The time complexity of the given code can vary significantly based on the input string s and the integer k. In the best-case scenario, where no character frequency is smaller than k, the function dfs runs once, and the time complexity is O(n) where n is the length of s, since it only requires a single pass to count the character frequencies. However, in the worst case, the recursive function dfs may be called multiple times due to characters not meeting the k threshold and splitting the string into subproblems.

For every recursive call, a new Counter object is created, which takes O(m) time, where m is the size of the substring being examined. In the worst case, the code could potentially split after every character if all characters are unique or the k requirement is high relative to the number of times a character appears. Thus, the recursive splitting can lead to the algorithm having a time complexity of O(n^2) in the worst case for a string with mostly unique characters, since the Counter object is built for each call and there could be n recursive calls with string splits at each character.

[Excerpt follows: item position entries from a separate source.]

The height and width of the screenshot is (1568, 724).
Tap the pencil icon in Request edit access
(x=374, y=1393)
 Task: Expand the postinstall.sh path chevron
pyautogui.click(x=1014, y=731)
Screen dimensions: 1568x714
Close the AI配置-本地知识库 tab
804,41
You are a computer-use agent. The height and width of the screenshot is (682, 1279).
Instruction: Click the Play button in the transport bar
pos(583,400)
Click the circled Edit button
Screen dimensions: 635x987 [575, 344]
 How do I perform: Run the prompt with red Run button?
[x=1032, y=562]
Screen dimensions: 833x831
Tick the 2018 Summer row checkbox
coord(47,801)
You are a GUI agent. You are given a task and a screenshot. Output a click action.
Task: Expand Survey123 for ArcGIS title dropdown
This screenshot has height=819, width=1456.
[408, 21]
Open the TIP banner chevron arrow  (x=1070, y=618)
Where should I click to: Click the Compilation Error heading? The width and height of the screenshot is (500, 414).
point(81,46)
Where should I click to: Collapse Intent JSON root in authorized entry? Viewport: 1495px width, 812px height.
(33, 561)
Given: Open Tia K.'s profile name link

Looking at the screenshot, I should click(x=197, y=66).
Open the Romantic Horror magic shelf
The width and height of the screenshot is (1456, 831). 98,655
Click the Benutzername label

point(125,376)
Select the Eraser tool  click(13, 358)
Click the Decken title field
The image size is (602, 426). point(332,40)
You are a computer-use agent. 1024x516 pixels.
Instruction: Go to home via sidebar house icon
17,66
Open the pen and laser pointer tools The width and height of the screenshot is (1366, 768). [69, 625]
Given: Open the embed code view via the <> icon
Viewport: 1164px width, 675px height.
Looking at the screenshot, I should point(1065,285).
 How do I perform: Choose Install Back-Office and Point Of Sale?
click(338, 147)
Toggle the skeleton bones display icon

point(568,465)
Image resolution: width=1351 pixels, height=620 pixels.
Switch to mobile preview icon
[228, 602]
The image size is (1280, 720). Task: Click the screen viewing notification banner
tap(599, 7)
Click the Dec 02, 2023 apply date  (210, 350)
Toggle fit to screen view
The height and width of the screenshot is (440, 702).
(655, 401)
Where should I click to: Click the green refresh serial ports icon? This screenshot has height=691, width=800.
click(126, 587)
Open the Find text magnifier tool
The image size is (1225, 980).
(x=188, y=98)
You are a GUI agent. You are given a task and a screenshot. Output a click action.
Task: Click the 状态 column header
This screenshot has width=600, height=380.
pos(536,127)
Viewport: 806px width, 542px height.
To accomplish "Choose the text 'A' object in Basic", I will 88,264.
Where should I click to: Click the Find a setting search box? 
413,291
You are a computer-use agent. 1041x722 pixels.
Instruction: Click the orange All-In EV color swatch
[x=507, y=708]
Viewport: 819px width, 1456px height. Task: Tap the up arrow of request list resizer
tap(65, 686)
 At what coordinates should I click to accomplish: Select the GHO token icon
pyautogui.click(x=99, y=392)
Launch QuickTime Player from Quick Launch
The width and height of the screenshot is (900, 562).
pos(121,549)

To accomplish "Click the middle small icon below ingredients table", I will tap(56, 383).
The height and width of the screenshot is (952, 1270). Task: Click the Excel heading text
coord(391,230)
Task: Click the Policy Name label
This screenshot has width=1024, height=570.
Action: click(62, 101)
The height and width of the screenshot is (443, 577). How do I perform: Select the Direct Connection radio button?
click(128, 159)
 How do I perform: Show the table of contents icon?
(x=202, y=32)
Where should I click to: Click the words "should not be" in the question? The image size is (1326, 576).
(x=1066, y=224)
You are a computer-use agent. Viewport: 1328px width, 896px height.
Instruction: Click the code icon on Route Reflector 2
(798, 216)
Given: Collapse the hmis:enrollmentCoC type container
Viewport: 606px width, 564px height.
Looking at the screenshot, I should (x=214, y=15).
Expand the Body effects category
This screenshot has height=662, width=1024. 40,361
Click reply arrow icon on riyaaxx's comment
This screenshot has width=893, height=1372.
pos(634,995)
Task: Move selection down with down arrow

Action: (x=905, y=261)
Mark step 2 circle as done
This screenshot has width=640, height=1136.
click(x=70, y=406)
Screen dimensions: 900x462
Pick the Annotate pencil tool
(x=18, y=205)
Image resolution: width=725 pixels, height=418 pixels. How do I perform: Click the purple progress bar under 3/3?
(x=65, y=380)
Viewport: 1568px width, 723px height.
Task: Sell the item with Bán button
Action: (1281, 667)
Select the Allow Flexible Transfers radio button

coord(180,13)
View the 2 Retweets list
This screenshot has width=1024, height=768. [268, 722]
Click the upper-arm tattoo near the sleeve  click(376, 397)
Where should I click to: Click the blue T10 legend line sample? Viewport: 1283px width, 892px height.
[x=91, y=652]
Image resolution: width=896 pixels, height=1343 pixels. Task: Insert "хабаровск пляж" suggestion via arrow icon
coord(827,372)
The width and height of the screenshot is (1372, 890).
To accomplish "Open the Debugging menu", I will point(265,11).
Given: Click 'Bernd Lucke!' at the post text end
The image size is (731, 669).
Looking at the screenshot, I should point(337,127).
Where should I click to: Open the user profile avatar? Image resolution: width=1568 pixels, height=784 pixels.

As for the space complexity, the main space usage comes from the recursive call stack and the Counter objects being created. The recursive call stack can go as deep as O(n) in the worst case when the function splits at every character. Additionally, O(n) space would be required for each Counter object in the worst case, each one existing during its own frame of the call stack. However, only one Counter exists at a time during a single path of execution, so it doesn’t multiply by the depth of recursion. Therefore, space complexity is also O(n) as it is determined by the depth of the recursion stack and the space for the Counter which holds at most n characters at the initial call.